Ganz großes (Ton)Kino


Einen fulminanteren Abschluss hätte man sich für die mittlerweilen sechsten o-ton vocal days nicht wünschen können: „JuiceBox“, ein Mix aus Leidenschaft, Musik und Euphorie auf der Bühne, eine A-cappella-Ausnahme-Erscheinung, bestehend aus zwei Sängerinnen und vier Sängern aus Hannover, Leipzig und Berlin. Ausnahme deshalb, weil viele Bands aus diesem Genre sehr erfolgreich covern, „Juice-Box“ hingegen hat sich entschlossen, den schwereren Weg zu gehen und wirklich alles selbst zu schreiben. Alles Kompositionen von (Jo)Achim Rust, über den ich einmal folgenden Satz gelesen habe: "Joachim ist ein Purist, der als Kind in den Zaubertrank gefallen sein muss." Genauso ist es. Die Songs sind bestechend gut, er ein Traumtenor, dazu ein unfassbarer Mouthpercussionist.

 

„JuiceBox“ bedient sich vieler musikalischer Elemente und spricht beim Publikum jene Hirnregionen an, die dazu anregen, die Hüften kreisen und das Becken shaken zu lassen. 110% Groove, der einem eine Gänsehaut verpasst. Wenn Achim und Daniel Barke auf der Bühne die Köpfe zusammenstecken, entsteht ein entwaffneter Rhythmus, wabernde Bässe, Drum- und Scratch-Effekte vom Feinsten.

 

Auch die Bühnenshow sprengt alle Erwartungen, die man als Konzertbesucher mitbringt. Fein ziselierte, aber kraftvolle Choreografie, ein atmosphärisches Spektakel auch für die Augen. Lucie Schäfer und Anja Ritterbusch füllen die Bühne mit ihrer Präsenz nicht nur musikalisch. Aber gerade die unterschiedlichen Klangfarben der einzelnen Stimmen machen das Programm auch so vielfältig und besonders. Ein Beispiel ist die, von Lucie gesungene finnische Ballade „Tuuleni“, die von einem Mann erzählt, der im Wind seine Liebe wiedererkennt und sich gleichzeitig von ihm befreien lässt.

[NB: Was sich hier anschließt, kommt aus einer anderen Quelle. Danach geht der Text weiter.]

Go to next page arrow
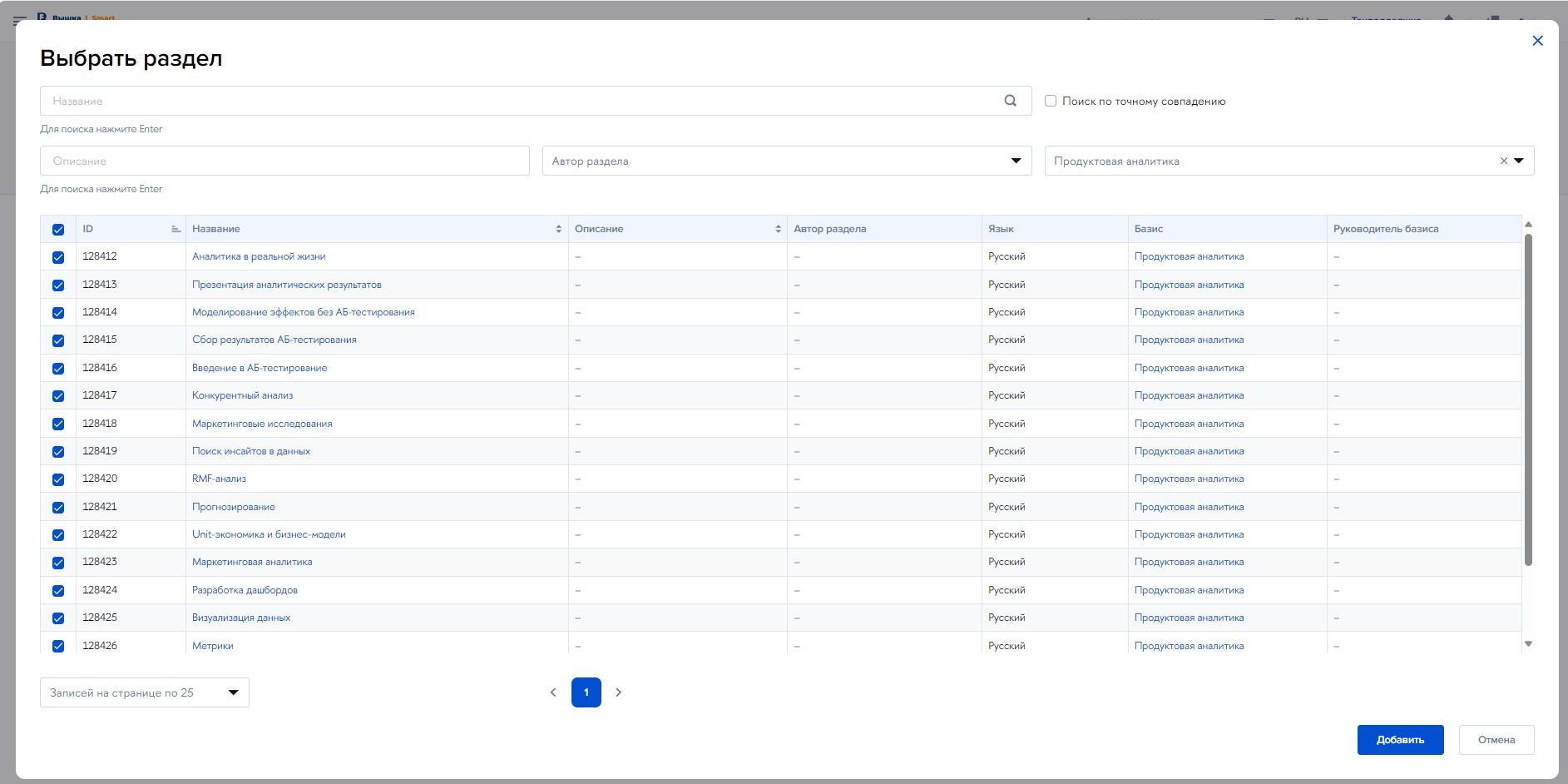Image resolution: width=1568 pixels, height=784 pixels. coord(618,692)
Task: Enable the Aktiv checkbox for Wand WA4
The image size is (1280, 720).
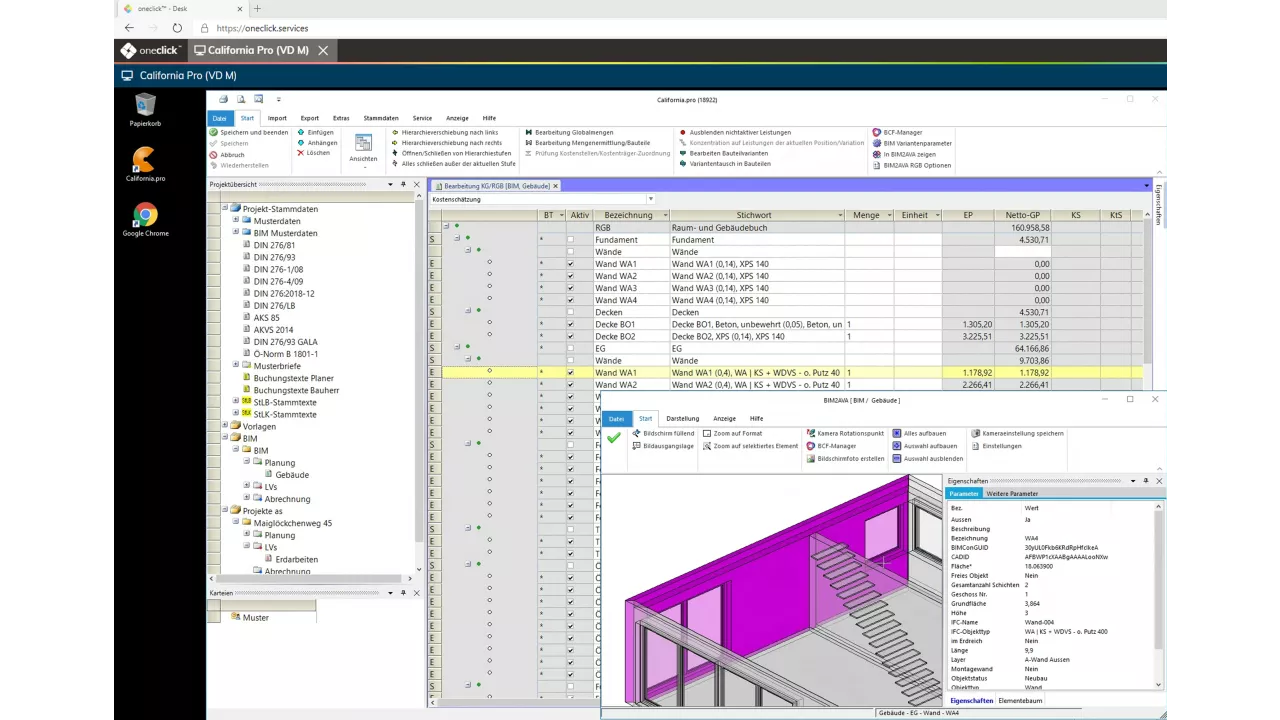Action: coord(570,300)
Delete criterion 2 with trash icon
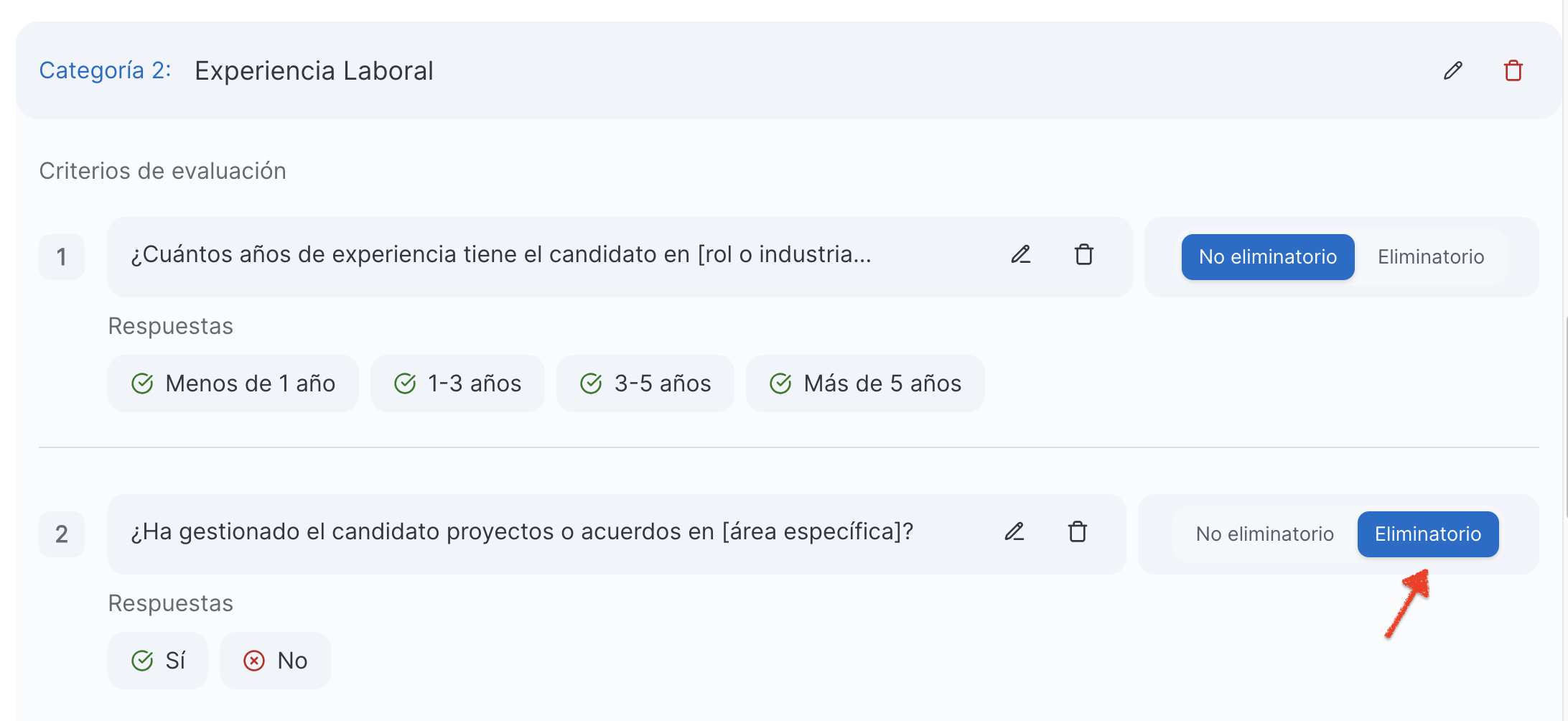Viewport: 1568px width, 721px height. coord(1077,532)
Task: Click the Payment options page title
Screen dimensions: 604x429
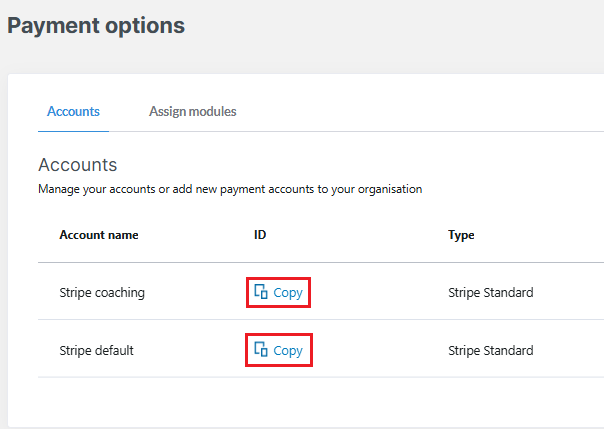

Ein Meisterwerk des Songwritings.

 

Die beiden Tenöre Steffen Feindt und Frank Katemann durchmessen in kraftvollen Schritten die Bühne und schießen dabei meisterhafte Soli ins Publikum, während die Begleitstimmen sie so harmonisch und vom Timing so exakt auf dem Punkt unterstützen, dass einem die Luft wegbleibt. Im Übrigen haben alle Bandmitglieder charakterstarke Einzelstimmen, die im gemeinsamen Gefüge aber eine bestechende Homogenität entwickeln.

 

Die immer im Raum stehende Frage "Was sind die ohne Technikunterstützung wert?" beantworten sie souverän und zu Tränen rührend mit der allerletzten Zugabe "Truth about Love", bei der sie ihre Mikrofone auf der Bühne zurücklassen und sich Auge in Auge dem Publikum stellen - ein technischer Striptease und ein akustischer Ohrenschmaus. A cappella pur.

 

Schöner hätten die o-ton-vocal-days nicht enden können. Mit ganz großem (Ton)Kino.